__INSTRUCTIONS TO FOLLOW__.
Look over the lines below. Report each one that includes the string "computer".
*** SUPPLIED RECORDS ***
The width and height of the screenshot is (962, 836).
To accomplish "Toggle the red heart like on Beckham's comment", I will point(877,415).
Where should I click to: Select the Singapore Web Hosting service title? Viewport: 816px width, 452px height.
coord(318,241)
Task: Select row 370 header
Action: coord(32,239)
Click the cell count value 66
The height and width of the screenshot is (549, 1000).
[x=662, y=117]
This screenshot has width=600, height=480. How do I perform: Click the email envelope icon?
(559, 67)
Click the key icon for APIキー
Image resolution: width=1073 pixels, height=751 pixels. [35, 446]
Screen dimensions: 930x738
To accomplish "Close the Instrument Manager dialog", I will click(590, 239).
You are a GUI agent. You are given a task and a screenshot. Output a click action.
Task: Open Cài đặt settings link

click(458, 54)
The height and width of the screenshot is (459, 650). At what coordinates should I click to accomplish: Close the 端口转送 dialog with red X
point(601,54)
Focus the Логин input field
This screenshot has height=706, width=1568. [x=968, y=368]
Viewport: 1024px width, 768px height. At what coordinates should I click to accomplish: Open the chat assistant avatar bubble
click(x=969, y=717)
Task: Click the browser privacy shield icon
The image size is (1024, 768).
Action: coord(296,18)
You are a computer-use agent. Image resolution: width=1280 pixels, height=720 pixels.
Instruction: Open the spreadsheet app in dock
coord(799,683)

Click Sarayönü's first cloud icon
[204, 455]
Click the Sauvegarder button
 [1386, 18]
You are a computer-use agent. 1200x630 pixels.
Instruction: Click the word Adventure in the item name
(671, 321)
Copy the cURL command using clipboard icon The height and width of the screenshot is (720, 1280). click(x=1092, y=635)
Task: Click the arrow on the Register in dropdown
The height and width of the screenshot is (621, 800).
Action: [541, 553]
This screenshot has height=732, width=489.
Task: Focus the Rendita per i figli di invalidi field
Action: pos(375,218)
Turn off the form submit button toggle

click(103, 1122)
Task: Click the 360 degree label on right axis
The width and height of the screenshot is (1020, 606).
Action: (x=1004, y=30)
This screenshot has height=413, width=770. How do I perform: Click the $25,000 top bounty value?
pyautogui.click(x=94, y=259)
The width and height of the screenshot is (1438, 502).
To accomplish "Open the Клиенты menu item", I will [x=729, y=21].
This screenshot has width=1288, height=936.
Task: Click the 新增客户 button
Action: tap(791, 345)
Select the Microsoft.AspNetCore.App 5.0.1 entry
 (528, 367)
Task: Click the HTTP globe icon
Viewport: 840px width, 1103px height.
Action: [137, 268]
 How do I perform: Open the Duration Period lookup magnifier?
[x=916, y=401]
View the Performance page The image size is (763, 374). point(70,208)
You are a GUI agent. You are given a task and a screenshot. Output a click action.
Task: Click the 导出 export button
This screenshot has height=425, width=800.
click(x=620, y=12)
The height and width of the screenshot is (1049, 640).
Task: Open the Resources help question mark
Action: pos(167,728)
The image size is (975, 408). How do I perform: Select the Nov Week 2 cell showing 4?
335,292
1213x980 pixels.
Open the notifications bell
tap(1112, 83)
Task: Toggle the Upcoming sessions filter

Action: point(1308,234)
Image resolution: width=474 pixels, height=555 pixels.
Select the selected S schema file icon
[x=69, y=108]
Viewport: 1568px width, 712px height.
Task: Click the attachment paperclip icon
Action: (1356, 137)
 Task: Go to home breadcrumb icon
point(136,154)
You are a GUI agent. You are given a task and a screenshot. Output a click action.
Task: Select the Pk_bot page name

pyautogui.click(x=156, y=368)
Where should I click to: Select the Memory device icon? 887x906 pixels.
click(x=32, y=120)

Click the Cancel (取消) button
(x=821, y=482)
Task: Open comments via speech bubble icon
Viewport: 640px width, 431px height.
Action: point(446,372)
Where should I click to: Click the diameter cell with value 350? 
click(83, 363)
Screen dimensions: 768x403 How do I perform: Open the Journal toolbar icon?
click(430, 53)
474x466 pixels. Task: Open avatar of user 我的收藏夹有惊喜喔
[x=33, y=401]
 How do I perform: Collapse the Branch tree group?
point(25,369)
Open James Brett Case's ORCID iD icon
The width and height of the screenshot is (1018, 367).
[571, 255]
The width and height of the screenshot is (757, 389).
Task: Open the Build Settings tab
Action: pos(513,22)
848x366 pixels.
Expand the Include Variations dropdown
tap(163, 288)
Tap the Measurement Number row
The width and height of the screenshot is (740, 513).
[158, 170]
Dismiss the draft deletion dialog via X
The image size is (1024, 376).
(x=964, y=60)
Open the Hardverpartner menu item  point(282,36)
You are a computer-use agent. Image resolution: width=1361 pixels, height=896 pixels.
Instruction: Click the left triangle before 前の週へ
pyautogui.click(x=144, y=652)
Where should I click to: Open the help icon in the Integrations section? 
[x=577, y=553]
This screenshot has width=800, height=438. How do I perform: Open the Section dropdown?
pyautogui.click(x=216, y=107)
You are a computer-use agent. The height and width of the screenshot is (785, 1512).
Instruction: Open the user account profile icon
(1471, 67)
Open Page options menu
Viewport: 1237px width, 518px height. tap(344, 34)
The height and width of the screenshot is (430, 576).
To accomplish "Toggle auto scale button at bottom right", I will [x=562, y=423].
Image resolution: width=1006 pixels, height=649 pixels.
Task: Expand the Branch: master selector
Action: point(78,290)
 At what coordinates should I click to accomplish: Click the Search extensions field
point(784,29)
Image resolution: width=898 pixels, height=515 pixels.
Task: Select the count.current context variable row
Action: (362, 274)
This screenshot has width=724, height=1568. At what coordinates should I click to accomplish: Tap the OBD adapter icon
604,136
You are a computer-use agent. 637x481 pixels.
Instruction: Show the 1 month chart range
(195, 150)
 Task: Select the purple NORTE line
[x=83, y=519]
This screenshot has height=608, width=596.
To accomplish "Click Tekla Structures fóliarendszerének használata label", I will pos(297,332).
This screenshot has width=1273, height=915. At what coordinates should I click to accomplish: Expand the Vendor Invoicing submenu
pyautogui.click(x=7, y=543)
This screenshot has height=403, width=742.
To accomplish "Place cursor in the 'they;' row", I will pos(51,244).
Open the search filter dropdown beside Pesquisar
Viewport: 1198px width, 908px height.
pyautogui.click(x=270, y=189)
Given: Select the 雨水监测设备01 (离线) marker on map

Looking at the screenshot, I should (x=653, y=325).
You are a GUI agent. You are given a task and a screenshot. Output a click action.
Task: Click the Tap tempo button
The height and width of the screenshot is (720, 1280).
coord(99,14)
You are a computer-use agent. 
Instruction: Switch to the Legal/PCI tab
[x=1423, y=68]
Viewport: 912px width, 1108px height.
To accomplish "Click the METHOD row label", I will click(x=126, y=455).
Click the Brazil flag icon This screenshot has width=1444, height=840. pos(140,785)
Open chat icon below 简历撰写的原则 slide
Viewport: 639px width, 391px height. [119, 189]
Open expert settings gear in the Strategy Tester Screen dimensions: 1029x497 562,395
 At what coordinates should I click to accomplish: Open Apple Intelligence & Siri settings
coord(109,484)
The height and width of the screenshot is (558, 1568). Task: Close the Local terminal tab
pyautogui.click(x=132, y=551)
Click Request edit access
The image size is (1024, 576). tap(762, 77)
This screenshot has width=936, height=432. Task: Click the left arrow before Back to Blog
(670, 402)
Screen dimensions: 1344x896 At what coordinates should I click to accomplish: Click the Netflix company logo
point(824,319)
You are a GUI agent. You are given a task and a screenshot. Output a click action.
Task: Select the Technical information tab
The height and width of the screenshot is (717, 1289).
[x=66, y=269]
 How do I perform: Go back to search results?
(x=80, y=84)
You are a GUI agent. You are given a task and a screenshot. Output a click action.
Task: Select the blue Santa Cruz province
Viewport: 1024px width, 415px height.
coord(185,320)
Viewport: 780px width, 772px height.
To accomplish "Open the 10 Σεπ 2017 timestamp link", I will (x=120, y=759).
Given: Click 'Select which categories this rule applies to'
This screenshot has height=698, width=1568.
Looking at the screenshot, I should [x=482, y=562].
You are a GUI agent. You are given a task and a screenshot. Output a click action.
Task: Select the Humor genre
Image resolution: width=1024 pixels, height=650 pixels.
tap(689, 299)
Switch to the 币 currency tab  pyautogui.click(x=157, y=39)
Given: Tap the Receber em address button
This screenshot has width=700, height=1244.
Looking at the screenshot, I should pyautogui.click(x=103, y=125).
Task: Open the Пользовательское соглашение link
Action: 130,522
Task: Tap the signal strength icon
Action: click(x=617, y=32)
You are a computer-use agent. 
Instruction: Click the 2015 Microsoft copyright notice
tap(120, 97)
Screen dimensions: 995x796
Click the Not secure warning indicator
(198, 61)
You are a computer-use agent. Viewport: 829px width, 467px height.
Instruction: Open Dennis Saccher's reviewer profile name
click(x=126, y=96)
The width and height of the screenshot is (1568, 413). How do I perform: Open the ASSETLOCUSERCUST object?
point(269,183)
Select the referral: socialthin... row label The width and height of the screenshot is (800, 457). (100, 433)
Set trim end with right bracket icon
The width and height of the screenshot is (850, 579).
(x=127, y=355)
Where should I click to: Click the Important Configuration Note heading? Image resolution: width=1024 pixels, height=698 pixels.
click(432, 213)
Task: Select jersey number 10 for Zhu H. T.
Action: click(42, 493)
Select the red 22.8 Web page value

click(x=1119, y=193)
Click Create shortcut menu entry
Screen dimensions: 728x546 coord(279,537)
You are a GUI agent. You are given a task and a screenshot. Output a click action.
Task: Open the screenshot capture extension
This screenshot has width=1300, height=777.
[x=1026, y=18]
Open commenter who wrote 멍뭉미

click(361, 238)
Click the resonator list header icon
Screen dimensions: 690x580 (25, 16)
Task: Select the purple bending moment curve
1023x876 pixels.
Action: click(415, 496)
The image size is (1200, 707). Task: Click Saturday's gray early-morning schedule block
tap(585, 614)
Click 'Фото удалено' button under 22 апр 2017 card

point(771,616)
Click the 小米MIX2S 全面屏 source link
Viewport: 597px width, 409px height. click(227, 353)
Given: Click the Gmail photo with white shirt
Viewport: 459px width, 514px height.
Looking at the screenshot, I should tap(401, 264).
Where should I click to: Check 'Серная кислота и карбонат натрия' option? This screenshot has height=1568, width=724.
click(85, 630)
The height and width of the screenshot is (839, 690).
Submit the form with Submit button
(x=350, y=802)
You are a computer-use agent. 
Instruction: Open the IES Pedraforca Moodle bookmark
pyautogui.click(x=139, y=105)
***
__RESPONSE__.
You are a computer-use agent. Image resolution: width=1280 pixels, height=720 pixels.
You are a computer-use agent. 1200x630 pixels.
You are a computer-use agent. Image resolution: width=1361 pixels, height=896 pixels.
You are a computer-use agent. The height and width of the screenshot is (785, 1512).
You are a computer-use agent. 637x481 pixels.
You are a computer-use agent. 
You are a computer-use agent. 
You are a computer-use agent. Viewport: 829px width, 467px height.
You are a computer-use agent. 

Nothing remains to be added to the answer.